|Date: ||Thu, 10 Mar 2011 14:19:05 -0800|
|Reply-To: ||"Sprague, Webb (OFM)" <Webb.Sprague@OFM.WA.GOV>|
|Sender: ||"SAS(r) Discussion" <SAS-L@LISTSERV.UGA.EDU>|
|From: ||"Sprague, Webb (OFM)" <Webb.Sprague@OFM.WA.GOV>|
|Subject: ||Re: "Unpacking" variable in a datastep into a "macro function"|
|Content-Type: ||text/plain; charset="us-ascii"|
I am not sure why you think I needed help with RE's (my question was
about macros) but for the sake of all our edification, I have replied
Note that these RE's are the last attempt to filter out a housing type
when other, more deterministic, approaches have already failed.

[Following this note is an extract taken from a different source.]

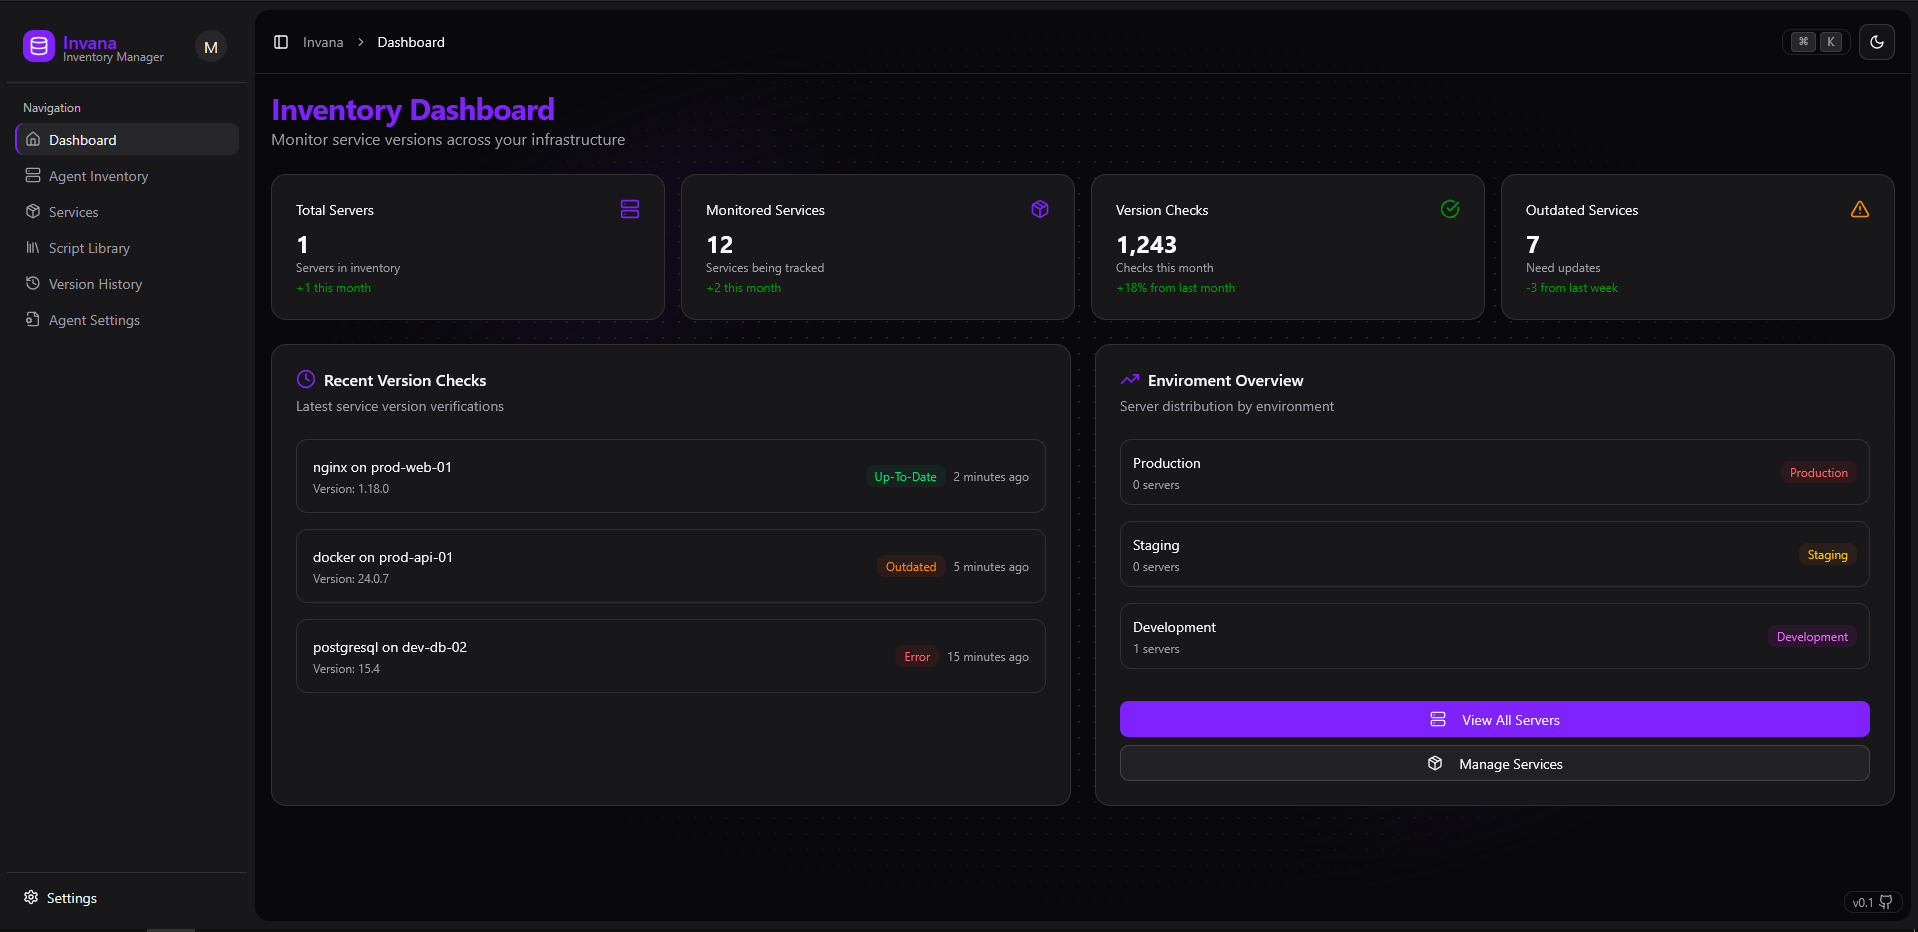The width and height of the screenshot is (1918, 932).
Task: Toggle the sidebar panel icon
Action: pos(281,42)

So I am
shooting for fuzzy.
> %SysFunc( PRXMatch( /...../ , <VarName> ) )
> Only works in 9.2 and higher, in prior version the PrxMatch function
> when used in teh macro facility assumed the pattern was already
> precompiled via a PRXparse function call.
I couldnt get it to work, and decided to go with a simpler approach.

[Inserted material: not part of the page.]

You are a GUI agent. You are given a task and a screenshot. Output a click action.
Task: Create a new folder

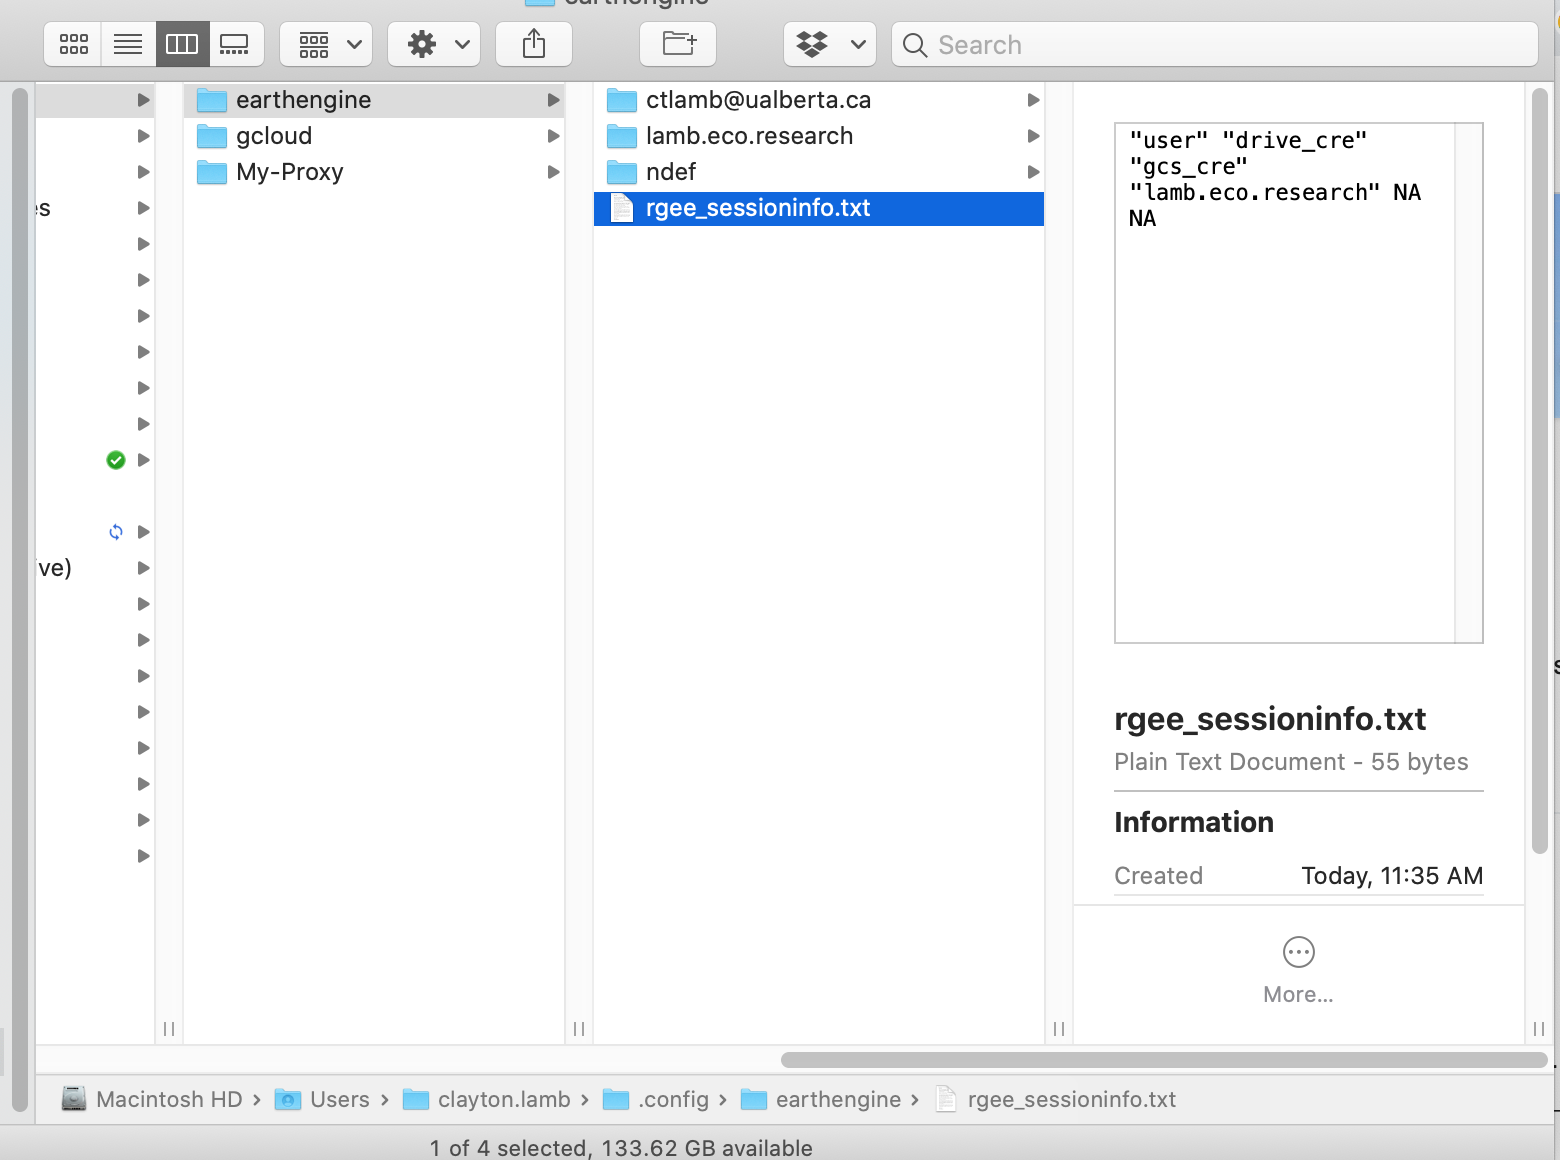tap(678, 44)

> Id loose the * and repace it with a +, Im pretty sure the 'E' and 'O'
No, the * is what I want, because often when people abbreviate they
leave out the vowels. RMDL => Remodel. REEMODEL => Remodel. But
RAMODIL probably not Remodel.
> in RE*MO*DE*L for example aren't optional.
> Rather the poster is wanting atleast one or more occurances of these.
> If it is optional then I would use the ?.
> The * says 0 or more, which more often than not is not exactly what
> coder wants. In short the * is one
> of the most over used and misunderstood Quantifiers.
Misunderstood by some people, but not by me. ;)
> Depending on how many alternatives are to searched for, I would be
> tempted to loose the capturing parens or use
> non-capturing parens, and if there is to be a preference which one is
> to be matched first I would look at the order
> the alternatives are specified in the pattern.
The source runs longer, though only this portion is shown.